## ЗАДАНИЕ 1
Выведите все строки записей, в которых встречается слово "arrow". Регистр букв учитывается.

## ФРАГМЕНТ ТЕКСТА
════

Храм Христа Спасителя, его восстановление было... с одной стороны, такой школой архитектурного делания, потому что надо понимать, что советская архитектура – она умела вот так делать, столбы всякие, вот это она умела делать. То есть она уже утратила ручное ремесло как тип вообще производства – а тут надо было мрамор, цветы, что-то где-то мозаикой... в общем, много надо было такого чисто ручного изготовления, которое никто не умел делать.
Это важно и в чисто ремесленном смысле, и в большом градостроительном, потому что идея храма, когда его начали возводить, оказалась далеко идущей. Дальше выяснилось, что у нас есть Манежная площадь. Потом обнаружилось, что мы вообще как-то должны вокруг Кремля... сам Кремль был Юрию Михайловичу недоступен, конечно, но вокруг Кремля он, так сказать, осуществлял военную операцию и всюду пытался создать свои форпосты. Вот надо было сносить гостиницу «Москва», а потом строить ее заново? А потом от этого места началось распространение лужковского стиля. Этот стиль оставил по себе где-то порядка 200–300 больших зданий в Москве. Есть и очень заметные, как бизнес-центр «Красные холмы».
Какая за этим стояла идея, что хотелось сказать? На самом деле идея стояла очень большая, важная, и, конечно, это была идея про будущее. Она заключалась в том, что весь советский период – это ошибка, ошибка истории: мы пошли не туда. Что делать? Ну, то, что это ошибка, мы уже вроде как бы все знаем, мы только что отменили советскую власть, все закончилось, Советский Союз развалился; а что делать-то теперь? И первый ответ, который был дан, заключался в том, что нужно вернуться в 1913 год и прямо оттуда быстро прыгнуть обратно вот в эту точку, как бы обойти этот период, так сказать, по какой-то другой версии.
Не в свою область залезаю, но скажу, что такое чрезвычайное внимание к литературе фэнтези, к альтернативной истории, которая началась в девяностые годы, объяснялось тем, что некий основной, так сказать, способ жизни в девяностые годы предполагал, что мы живем альтернативным образом. Вот мы... как бы история, которая есть, но мы обошли ее по другой траектории. И, соответственно, для этого нужно быстро, во-первых, восстановить в Москве то, что было уничтожено, то, что сломали, а во-вторых, еще построить довольно большое количество зданий, которые как бы были бы построены в ХХ веке, если бы большевиков не было.

════

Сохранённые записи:
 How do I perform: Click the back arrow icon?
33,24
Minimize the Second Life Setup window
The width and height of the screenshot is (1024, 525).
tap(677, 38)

════

## ЗАДАНИЕ 2
Продолжите текст о лужковской архитектуре Москвы с того места, где он заканчивается.

## ОТВЕТ 1
 How do I perform: Click the back arrow icon?

## ОТВЕТ 2
Например, огромное количество особняков, построенных по Рублевке, – это вообще фантастические здания, и там, в принципе, если по традиционному русскому развитию смотреть, то каждый такой особняк мог бы вполне формировать, ну, маленький город. Если представить себе, что кто-нибудь так гулял бы по Рублевке, смотрел бы, как там все выглядит, то получилась бы довольно странная вещь, потому что особняков вдруг очень много, и какие-то из них – это такие маленькие замки Луары, какие-то – это особняки модерна потрясающие бельгийские, какие-то – классицизма. И вот была предпринята попытка прямо туда подтянуться, как будто нитками мы подшиваем вот этот вот кусок. Однако это было не совсем возвращение – это было возвращение с некоторым смыслом.
Собственно, саму программу в архитектурном смысле придумал Борис Константинович Еремин. Это был визионер, который преподавал в Московском архитектурном институте. Еремин придумал такой термин – ретроразвитие. Значит, ретроразвитие – это развитие назад. Развитие Москвы заключается в том, что мы постепенно сносим здания ХХ века, заменяя их зданиями XVIII, XVII, XVI – и так далее, и даже не очень понятно, до какого момента, собственно. При этом он считал, что в эти здания древности мы запихиваем сегодняшние функции. Одно из таких сооружений в Москве построено — это восстановленная Китайгородская стена.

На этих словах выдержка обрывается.